Judge Russell Engebretson plays a bitchin' ukelele version of "Cortez the Killer."
On January 29, 2010, Neil Young was honored as the 2010 MusiCares Person of the Year. At a gala event in Los Angeles, superstar artists paid tribute to the legendary singer, songwriter, and performer with inspired versions of some of his most memorable songs.
A MusiCares Tribute to Neil Young begins with an ad for MusiCares (a charitable organization that, among other things, helps musicians who are unable to cover their medical bills) and ends with a short speech from Neil Young. Not being one to hide his light under a basket, Young declared in his thank-you speech that he drew the biggest crowd ever for a MusiCares tribute show; however, as of February, 2011, Barbara Streisand can now claim the highest attendance figure.
The rest of the disc is devoted to covers of tunes pulled from Young's huge musical repertoire—a single song for each band. Songs, in the order played, are as follows:
• "Rockin' In The Free World" (Keith Urban/John
Fogerty/Booker T. Jones)
None of the performances were anything less than professional, but my taste in rock music runs more toward the vintage acts. Not to my liking were the pop countrified and the lounge lizard/crooner covers by Lady Antebellum, Josh Groban, Shawn Colvin, and Dierks Bentley. A couple of younger singers who delivered fine interpretations were Norah Jones and Ben Harper. The musicians who played "Rockin' In The Free World"—one fairly young guy (Keith Urban) and two oldsters (Fogerty and Jones)—delivered a hard driving, powerhouse first track. Some covers were good, but not quite hitting on all cylinders.
Dave Matthew's version of "The Needle & The Damage Done," for instance, was an almost note-for-note solo guitar reproduction that was well-played, but with no surprises. Wilco took on the difficult challenge of playing a live version of Buffalo Springfield's "Broken Arrow," a collage of tunes that was always a purely studio creation. It was a noble attempt that didn't quite work.
One that did work was Elvis Costello's gin and sawdust version of "(When You're On) The Losing End." He strummed an acoustic steel string and sang solo, delivering a vibrant, emotional interpretation. Also, Crosby, Stills, and Nash did a sweet, soaring cover of "Human Highway" with a guitar arrangement by Stills that was immaculately played but did not, for some reason, exactly fit the tune. The vocal harmonies—always the group's strong suit—were lovely.
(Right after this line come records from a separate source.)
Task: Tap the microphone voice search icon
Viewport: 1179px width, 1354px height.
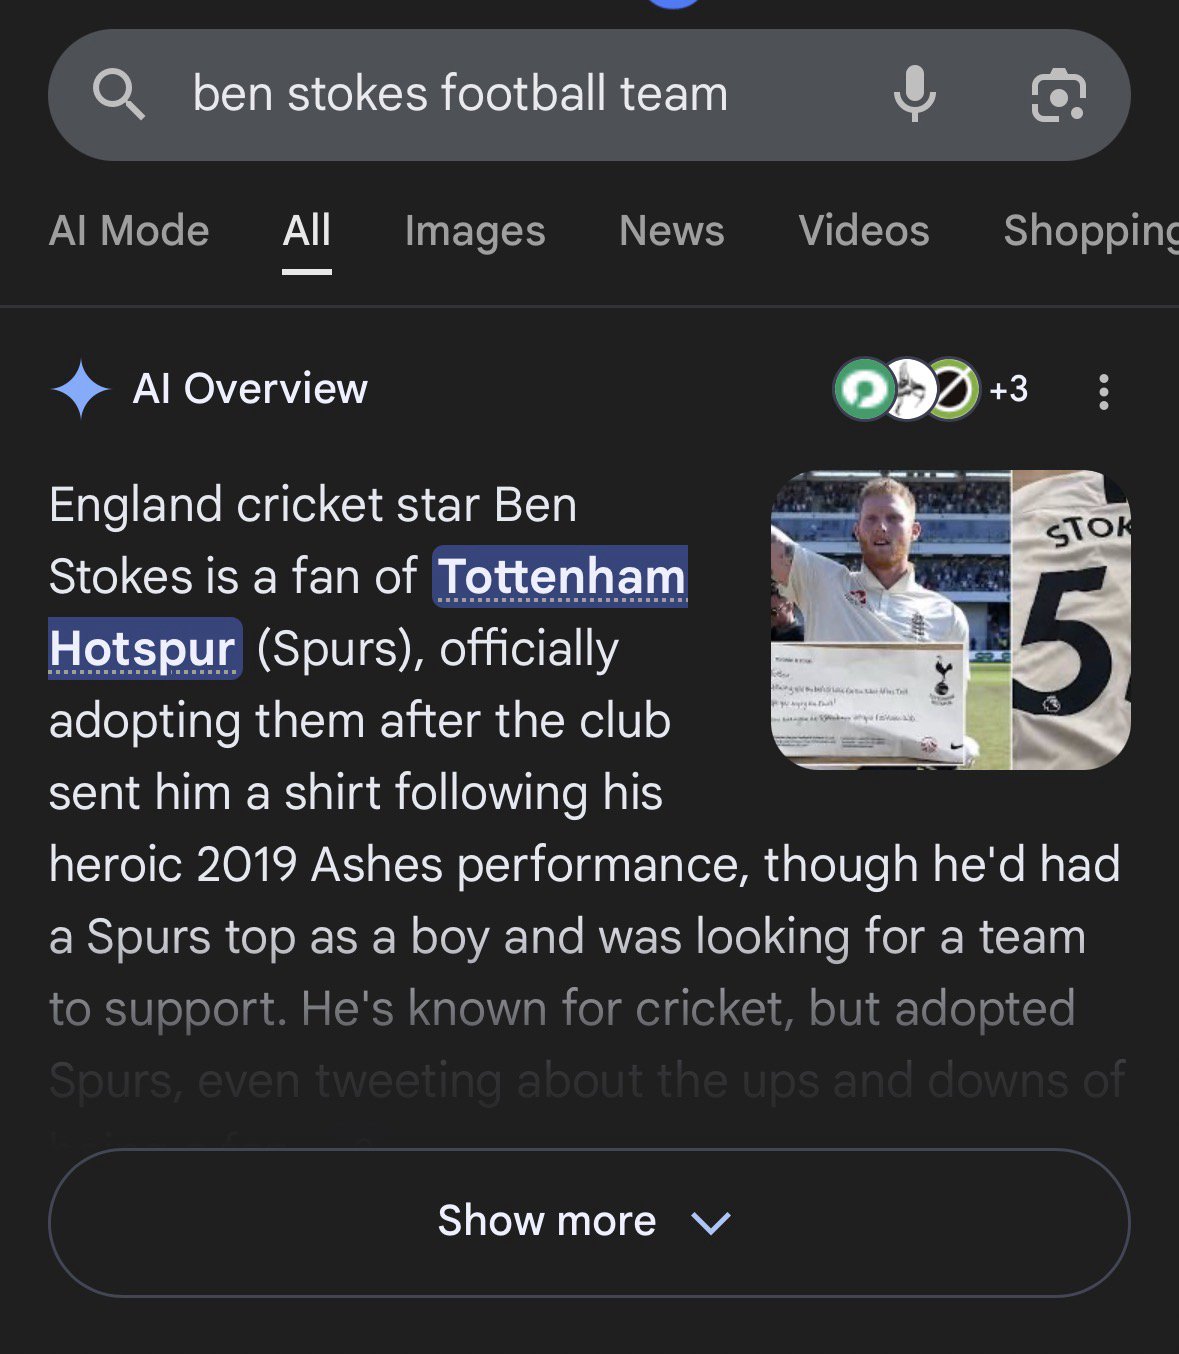Action: click(914, 95)
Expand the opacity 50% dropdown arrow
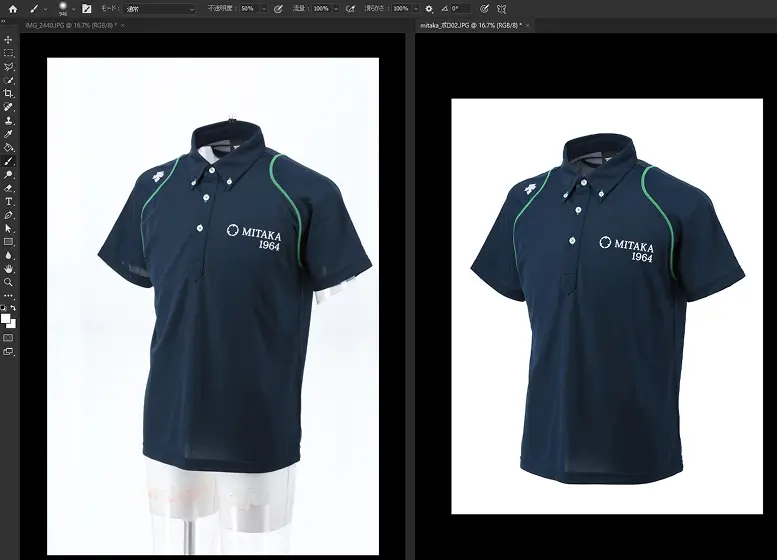This screenshot has width=777, height=560. [263, 8]
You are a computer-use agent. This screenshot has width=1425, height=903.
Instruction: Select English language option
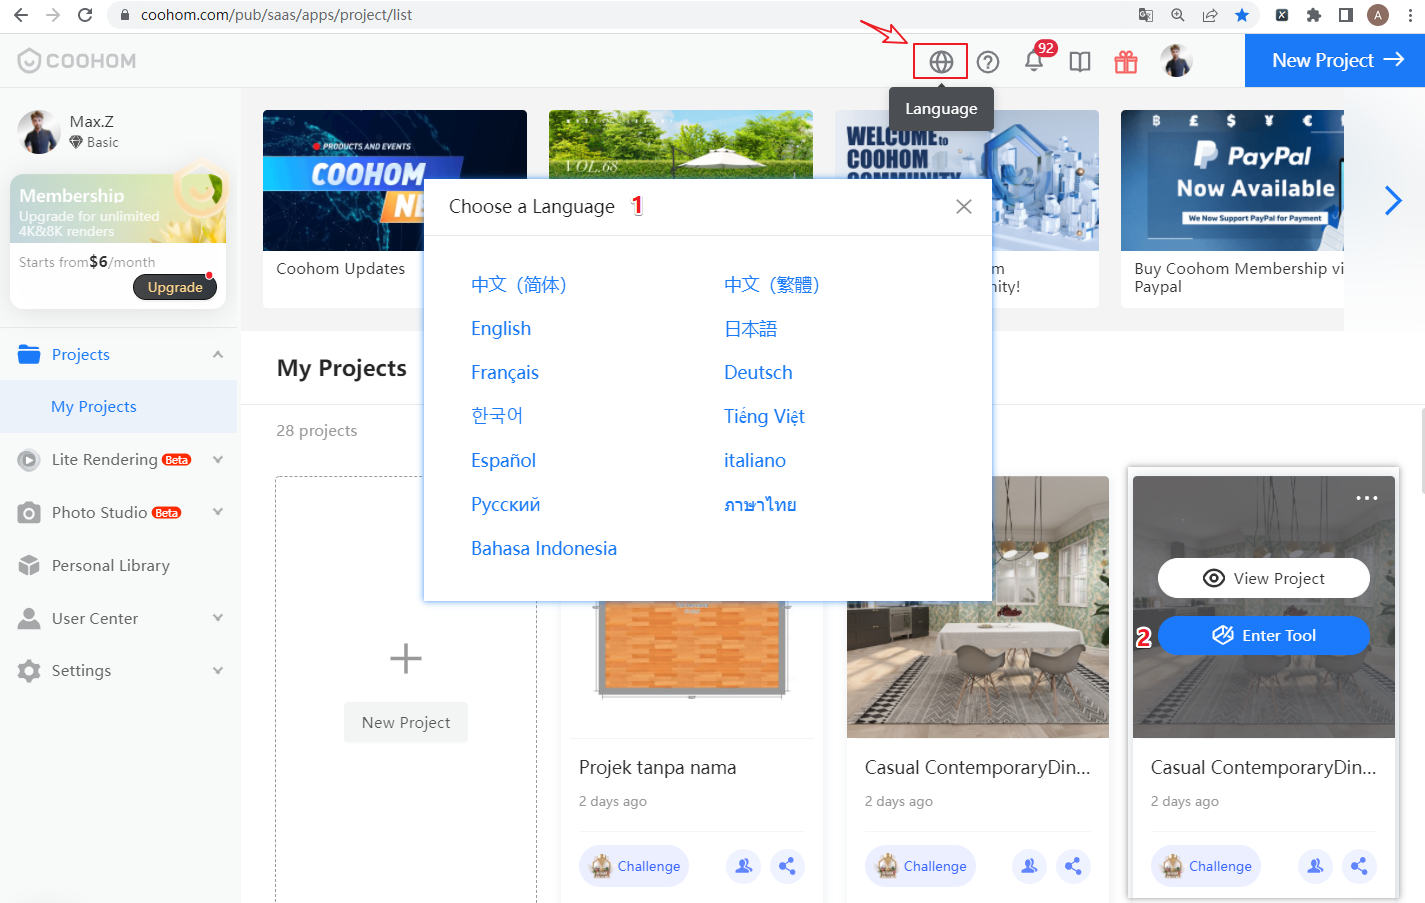click(501, 329)
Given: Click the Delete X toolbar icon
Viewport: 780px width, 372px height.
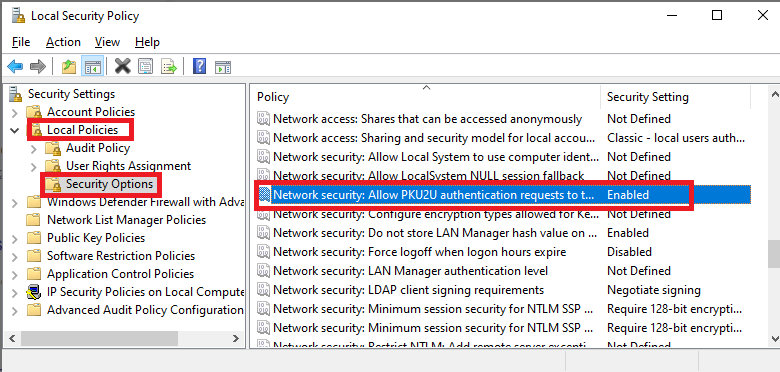Looking at the screenshot, I should (122, 66).
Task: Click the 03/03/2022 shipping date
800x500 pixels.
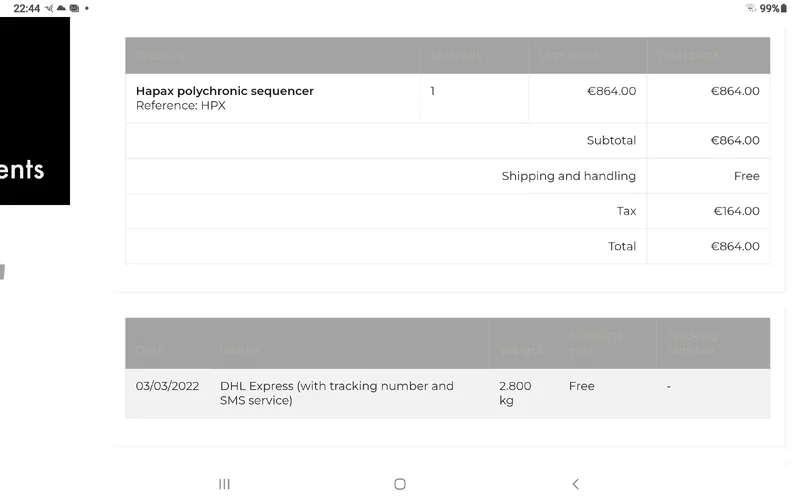Action: click(x=167, y=386)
The two tracks relegated to "Bonus" status were excellent. Ozomatli's cover of "Mr. Soul" was a kick out the jams, horn-driven arrangement—a blast of brassy ear candy. "Revolution Blues," from Neil Young's underrated On the Beach LP, was given a rousing rendition by Everest, who captured all the dark, violent fury of Young's album track, but with an added electric guitar razor-cut intensity that topped the original.
The 1080i transfer was more than adequate for a live music concert. Colors were bright and flashy, with no major artefacts in the picture, even during the frenetic zooms and pans. The 5.1 DTS-HD Master Audio track was loud and clear where needed, but also impressive on the quieter numbers. The bell-like guitar tones and graceful vocals on Norah Jones' cover of "Tell Me Why" was a real sonic treat, as was Ben Harper's laptop steel string playing. Unfortunately, there was very little surround action, mostly echoes from the rear speakers, but I still liked the 5.1 better than the stereo. The 2.0 LPCM sounded good but narrowed down the sound stage. The active center speaker on the DTS track gave the audio more punch and depth; the stereo, with its phantom center, just didn't sound as full and lively.
This disc should appeal to Neil Young fans, or perhaps fans of one or more of the other musicians involved in the tribute. Whether it's worth buying or not depends on your devotion to all things Neil, or your desire to support the MusiCares charity with a purchase. For the average rock 'n' roller, one or two views will probably suffice.